#### Directions for this task:
From the entries below, return only the lines starting at the one that contains "Mua hàng trực tuyến (605, 500)" and ending at the one that contains "Công cụ tài liệu (800, 442)", exactly as they stand.

*** Supplied data

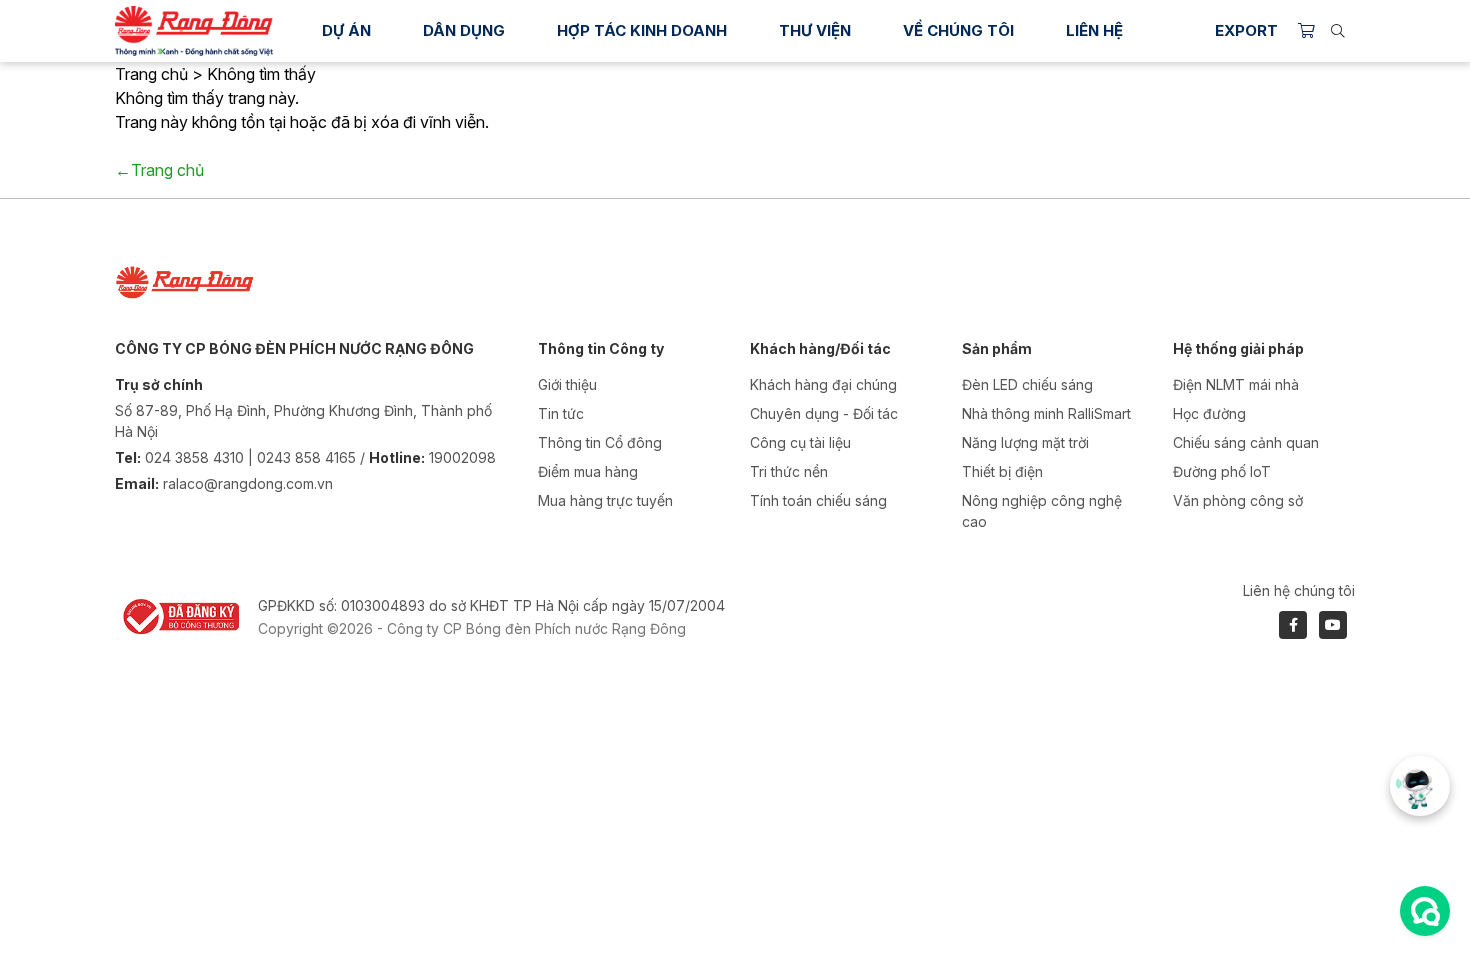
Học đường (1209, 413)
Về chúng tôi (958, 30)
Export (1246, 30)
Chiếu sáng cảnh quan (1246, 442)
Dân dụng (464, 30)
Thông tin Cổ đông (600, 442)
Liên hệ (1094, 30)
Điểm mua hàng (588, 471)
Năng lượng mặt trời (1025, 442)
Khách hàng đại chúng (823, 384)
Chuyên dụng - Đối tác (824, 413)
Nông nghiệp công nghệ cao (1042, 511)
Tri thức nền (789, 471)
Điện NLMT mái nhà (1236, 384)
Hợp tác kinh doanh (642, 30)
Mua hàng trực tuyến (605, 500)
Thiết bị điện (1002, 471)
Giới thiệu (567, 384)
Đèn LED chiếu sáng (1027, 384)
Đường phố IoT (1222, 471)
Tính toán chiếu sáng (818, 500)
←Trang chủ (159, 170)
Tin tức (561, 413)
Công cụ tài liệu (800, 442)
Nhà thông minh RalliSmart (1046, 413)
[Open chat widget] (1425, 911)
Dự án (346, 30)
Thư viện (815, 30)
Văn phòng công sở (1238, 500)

******

#### Finished task:
Mua hàng trực tuyến (605, 500)
Thiết bị điện (1002, 471)
Giới thiệu (567, 384)
Đèn LED chiếu sáng (1027, 384)
Đường phố IoT (1222, 471)
Tính toán chiếu sáng (818, 500)
←Trang chủ (159, 170)
Tin tức (561, 413)
Công cụ tài liệu (800, 442)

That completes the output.